North Carolina has been experiencing severe flooding over the last few days. And now, a structurally compromised dam has caused the evacuation of thousands.

Residents living near Lake Tahoma were ordered to leave by officials after the Lake Tahoma dam failed an inspection by engineers. The National Weather Service said that a flash flood emergency was also in place for McDowell County North Carolina, including the cities of Marion and Old Fort.

Those areas have a combined population of about 8,700 people.

The NWS also said that: “Floodwaters have reached levels not seen since the September 2004 floods associated with Hurricanes Frances and Ivan. Numerous evacuations of residences, businesses, and campgrounds, road closures, water rescues, and landslides are ongoing.”

The Lake Tahoma Dam is reported to be at risk of “imminent failure”, and if it breaks it could flood the surrounding area with thousands of gallons of water. Anyone caught in the flood zone would risk almost certain death, and property damage if the dam collapses is expected to be very significant.

This is just the latest impact from the landfall of Tropical Storm Alberto, the first named storm of this year’s hurricane season. A mudslide has already shut down three lanes of traffic on I-40 overnight, and a tv news anchor and photo-journalist died on Monday in North Carolina, while covering the storm. A tree was uprooted and fell on their SUV.

The latest news, that the Lake Tahoma Dam is in danger of collapse, comes after reports emerged that a landslide had merely set off a sensor warning there. But now, officials report that water has begun to spill around the sides of the Like Tahoma dam, and the latest news says that the dam is in imminent danger of collapse.

While “Dam Collapses” is usually the kind of headline you expect to see above a story about graft and corruption and our crumbling national infrastructure, this story may be more complex. Rainfall for May is already at a record level in North Carolina.

And more rain is expected to come over the next few days. It’s not just the dam itself that’s collapsing, it’s the earth around the dam. Does America have really severe problems with its infrastructure? Yes.

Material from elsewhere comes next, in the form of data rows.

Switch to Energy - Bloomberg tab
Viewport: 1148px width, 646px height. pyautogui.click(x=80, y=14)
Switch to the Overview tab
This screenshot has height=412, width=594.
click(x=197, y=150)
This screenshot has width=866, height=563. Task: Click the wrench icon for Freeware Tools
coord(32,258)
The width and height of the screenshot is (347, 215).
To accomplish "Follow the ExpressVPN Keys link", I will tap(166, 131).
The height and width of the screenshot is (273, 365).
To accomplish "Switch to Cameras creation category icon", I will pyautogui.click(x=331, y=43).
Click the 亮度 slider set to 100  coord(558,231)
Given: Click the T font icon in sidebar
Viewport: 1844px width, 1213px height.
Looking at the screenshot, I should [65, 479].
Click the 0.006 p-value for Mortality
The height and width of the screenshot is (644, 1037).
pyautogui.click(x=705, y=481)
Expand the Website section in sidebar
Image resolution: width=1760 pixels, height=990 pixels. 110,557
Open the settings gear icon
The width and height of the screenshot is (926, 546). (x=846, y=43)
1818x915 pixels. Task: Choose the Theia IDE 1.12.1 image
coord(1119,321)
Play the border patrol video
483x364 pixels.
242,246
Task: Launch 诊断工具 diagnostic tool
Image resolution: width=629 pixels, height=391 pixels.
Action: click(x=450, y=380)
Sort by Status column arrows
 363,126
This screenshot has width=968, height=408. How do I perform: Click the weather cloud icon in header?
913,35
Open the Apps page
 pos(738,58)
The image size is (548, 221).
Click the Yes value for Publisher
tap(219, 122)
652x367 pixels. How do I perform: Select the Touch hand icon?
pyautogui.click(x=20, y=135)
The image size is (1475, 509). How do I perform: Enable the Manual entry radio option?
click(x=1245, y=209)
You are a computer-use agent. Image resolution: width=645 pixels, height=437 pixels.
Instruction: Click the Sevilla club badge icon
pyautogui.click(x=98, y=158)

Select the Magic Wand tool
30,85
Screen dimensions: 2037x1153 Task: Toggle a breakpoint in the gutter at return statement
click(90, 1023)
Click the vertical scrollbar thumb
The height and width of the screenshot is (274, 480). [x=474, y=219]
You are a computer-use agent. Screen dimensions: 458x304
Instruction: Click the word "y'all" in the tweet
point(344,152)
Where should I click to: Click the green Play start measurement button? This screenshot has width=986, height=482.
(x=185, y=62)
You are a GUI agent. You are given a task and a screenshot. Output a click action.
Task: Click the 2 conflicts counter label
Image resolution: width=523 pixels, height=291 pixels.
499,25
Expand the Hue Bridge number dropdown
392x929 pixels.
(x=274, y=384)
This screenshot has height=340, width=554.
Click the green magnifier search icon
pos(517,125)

But it’s unlikely that even a well-maintained dam could have withstood this much rain. You never want to build a dam or a bridge or a road to fail, of course. But at some point, if you want to turn a river into a lake and then settle your town near it, you’re going to run into some flooding.

At the same time, this issue does raise some very interesting questions about whose job it is to maintain small rural dams like the one on Lake Tahoma. If you believe in the principles of federalism, you probably think that in a small municipality like this one, it ought to be the responsibility of the locals to maintain their own infrastructure.

But it’s often the case that people want the federal or state government to handle that kind of responsibility, usually with money from taxpayers who’ll never see the benefit of the dam anyway.

Either way, you can make flood prevention and dam-maintenance a priority, or you can put it on the back burner. If this dam really does collapse, we’ll no doubt be hearing plenty about whose fault it was. Until then, we can hope that everyone in the affected area gets out okay.